Для Игоря день был неудачным. До самой ночи не удалось захмелеть. Так, жалкие полстакана "Осеннего сада" обломились у Сереги-грузчика. И покатил Игорь навстречу приехавшим парням.
– Эй, молодые!
– крикнул он, торопясь догнать уходивших в вокзал парней. Да погодите, пацаны!
– еще громче закричал Игорь.
Они обернулись удивленно и радостно гогоча, кольцом обступили сидящего на тележке Игоря.
– Гля!
– радостно заорал один из них, - Обрубок!
– повел глазами на друзей, чувствуют ли весь юмор ситуации, - Он еще и говорить умеет!
Компания заржала. Затлели огоньки папирос, по обезлюдевшему перрону потянулся приторный запах анаши. Игорь жадно сглотнул слюну:
– Пацаны,
– сквозь пропитое сознание рвалась гордость, но давило его ожидание возможного скорого кайфа.
– Пош-ш-шел ты!
– надвинулся на него главарь компании.
– Кто тут тебе молодой, а?! Где ты тут, обрубок вонючий, пацанов увидел?
Глубоко затянулся из "штакетины" главарь и, нагнувшись, выпустив струйку маслянистого дыма прямо в лицо Игоря уже спокойным, но с глубоким глумлением в голосе спросил:
– Мослы-то свои где кинул?
– Там, где ты, ссыкун, был бы тише воды, ниже травы, - все же выплеснулась ярость инвалида.
– Ссыкун, говоришь? Может быть ты и прав.
– Во, дает!
– зашлась в кривляющемся хохоте компания, - А ну, Дюдя, опохмели его!
Главарь ухмыльнулся, не торопясь выпрямился, расстегнул молнию кожаных обтягивающих штанов, и Игорь почувствовал, не сразу поняв, что в лицо бьет вялая струя мерзкой мочи, норовя попасть ему в сжатые губы, в глаза.
– Га-га-га!
– разнеслось радостно по ночному перрону.
– Вот ты и догнался, обрубок!
– глумилась кодла.
– Не борзей, урод, вежливо разговаривать с людями надо. Чо, мама не учила, что ли?! А то ссыкун, ссыкун...
Главарь, застегнув ширинку, наклонился к Игорю и негромко сказал:
– А теперь вали отсюда, козлина, если вообще когда-нибудь догоняться хочешь.
На доли секунды яркой ослепляющей вспышкой, осветившей небольшую площадку в афганских горах, со зверски замученными офицерами и солдатами блокпоста, с твердым шероховатым бетоном под спиной, с ребристой гранатой, зажатой в слабой ладони, полыхнуло Игорю в глаза свесившееся с шеи главаря бисерное ожерелье, повешенное на его шею "для понта", черт его знает, чьей сучьей рукой... На доли секунды... Но этого хватило для того, чтобы Игорь увесистым новеньким "утюжком" сильно двинул подонка в висок.

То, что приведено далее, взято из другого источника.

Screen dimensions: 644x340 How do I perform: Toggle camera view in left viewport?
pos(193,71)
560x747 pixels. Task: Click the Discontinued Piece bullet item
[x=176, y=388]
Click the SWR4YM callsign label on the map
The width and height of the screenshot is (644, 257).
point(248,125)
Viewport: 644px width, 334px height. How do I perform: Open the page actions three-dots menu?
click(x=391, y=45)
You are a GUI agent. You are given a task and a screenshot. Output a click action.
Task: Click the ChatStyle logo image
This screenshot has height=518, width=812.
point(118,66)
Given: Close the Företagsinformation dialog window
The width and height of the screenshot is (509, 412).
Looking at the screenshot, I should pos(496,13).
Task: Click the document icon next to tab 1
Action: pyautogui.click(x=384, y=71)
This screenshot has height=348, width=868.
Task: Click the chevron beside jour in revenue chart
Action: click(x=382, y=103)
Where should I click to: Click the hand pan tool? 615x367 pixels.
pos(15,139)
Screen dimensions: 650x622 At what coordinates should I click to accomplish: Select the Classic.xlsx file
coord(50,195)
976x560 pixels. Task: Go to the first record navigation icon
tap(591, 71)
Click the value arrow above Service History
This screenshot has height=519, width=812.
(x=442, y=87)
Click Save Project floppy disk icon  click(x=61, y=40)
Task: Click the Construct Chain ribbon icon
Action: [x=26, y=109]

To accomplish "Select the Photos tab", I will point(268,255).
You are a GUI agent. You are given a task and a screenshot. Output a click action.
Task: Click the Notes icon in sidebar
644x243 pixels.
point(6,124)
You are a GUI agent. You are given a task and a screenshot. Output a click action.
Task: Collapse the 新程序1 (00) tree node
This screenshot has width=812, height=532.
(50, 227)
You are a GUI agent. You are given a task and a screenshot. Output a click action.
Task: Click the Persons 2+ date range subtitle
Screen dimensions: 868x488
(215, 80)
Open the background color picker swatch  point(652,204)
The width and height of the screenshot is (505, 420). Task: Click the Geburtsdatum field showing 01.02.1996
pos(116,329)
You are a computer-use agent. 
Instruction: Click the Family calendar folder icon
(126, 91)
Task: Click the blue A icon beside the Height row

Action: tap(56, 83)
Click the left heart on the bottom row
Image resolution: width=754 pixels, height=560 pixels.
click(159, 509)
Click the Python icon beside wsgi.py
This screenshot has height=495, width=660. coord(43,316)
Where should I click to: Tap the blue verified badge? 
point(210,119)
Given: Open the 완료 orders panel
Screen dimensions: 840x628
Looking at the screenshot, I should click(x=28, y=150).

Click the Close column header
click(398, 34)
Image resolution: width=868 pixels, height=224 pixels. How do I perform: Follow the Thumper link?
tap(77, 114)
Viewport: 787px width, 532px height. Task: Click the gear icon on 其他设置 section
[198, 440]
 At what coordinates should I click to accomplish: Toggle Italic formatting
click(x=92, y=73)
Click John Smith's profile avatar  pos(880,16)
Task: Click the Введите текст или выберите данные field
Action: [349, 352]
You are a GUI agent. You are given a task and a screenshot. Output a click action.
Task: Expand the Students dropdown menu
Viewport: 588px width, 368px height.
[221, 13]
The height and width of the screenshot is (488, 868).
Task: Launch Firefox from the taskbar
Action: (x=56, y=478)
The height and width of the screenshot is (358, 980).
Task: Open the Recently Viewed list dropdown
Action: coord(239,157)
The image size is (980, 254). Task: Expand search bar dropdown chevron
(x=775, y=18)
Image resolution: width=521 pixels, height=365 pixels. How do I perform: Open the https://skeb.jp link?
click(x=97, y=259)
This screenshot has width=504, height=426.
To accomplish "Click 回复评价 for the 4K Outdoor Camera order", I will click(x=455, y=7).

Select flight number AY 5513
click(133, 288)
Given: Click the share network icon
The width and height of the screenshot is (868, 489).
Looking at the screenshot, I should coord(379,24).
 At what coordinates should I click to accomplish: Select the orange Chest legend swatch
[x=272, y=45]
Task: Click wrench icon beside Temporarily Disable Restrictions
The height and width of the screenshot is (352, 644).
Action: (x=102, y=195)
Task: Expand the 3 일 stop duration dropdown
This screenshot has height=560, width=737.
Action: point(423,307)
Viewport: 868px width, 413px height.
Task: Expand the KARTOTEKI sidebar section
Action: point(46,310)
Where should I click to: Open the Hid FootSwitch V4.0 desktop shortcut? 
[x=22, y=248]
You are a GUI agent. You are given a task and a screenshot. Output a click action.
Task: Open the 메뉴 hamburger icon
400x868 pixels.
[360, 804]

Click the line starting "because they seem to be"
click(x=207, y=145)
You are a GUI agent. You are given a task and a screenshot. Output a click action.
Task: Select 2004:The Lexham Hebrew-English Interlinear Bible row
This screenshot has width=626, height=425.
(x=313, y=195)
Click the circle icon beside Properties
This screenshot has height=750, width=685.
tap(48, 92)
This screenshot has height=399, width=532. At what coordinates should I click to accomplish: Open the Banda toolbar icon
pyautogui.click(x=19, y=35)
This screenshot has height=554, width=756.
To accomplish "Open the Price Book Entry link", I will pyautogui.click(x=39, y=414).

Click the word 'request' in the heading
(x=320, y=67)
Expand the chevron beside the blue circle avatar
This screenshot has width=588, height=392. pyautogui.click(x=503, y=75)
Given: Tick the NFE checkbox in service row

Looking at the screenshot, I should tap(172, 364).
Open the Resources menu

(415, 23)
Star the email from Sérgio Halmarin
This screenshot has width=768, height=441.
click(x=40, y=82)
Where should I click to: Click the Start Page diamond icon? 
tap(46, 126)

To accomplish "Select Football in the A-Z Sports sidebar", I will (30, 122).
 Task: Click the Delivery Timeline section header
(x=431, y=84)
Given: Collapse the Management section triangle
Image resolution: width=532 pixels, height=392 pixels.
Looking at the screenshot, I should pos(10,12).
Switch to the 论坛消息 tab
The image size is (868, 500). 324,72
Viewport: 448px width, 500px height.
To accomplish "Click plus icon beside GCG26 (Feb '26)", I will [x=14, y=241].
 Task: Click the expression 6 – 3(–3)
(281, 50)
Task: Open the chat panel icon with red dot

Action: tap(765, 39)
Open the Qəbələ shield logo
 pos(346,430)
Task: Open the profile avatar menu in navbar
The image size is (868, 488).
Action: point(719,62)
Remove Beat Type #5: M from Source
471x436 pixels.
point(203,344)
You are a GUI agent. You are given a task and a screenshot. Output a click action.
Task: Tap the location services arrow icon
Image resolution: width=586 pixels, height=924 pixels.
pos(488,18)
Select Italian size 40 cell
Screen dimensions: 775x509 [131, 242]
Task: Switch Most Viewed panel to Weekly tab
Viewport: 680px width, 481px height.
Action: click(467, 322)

На допросе у следователя парни, подрастерявшие гонор, дали показания, где, как, каким образом раздобыли бензин. Фотографии заживо сожженного Игоря, подвешенного проволокой через толстую ветку огромного тополя в привокзальной лесополосе за уцелевшую руку, произвели на них сильное впечатление. И все же основную часть вины они пытались переложить на мертвого главаря Дюдю, анашу, неприязнь к бродягам и нищим, и постоянно подчеркивали свое несовершеннолетие. Когда следователь пытался вызвать в них хоть какие-то человеческие чувства и сказал, что Игорь был искалечен в афганской войне, один из кодлы как-то буднично сказал то, что частенько слышал от других:
– А чо! Мы его туда не посылали!
...Пронзительно-хриплыми волнами плыл над городом голос Розенбаума:
– В Афганистане, в "Черном тюльпане"...
Под скорбное сопровождение тех слов несли короткое изуродованное Афганом и кодлой тело воина-интернационалиста Игоря Мухина в маленьком, несерьезном каком-то, трагедии закрытом гробу. Перед гробом несли несколько алых подушечек с наградами, а за гробом, еле передвигая ноги, вцепившись друг в друга птичьими с синими венами руками, шли две соседки - мать, Матрена Карповна, и соседка тетка Марья...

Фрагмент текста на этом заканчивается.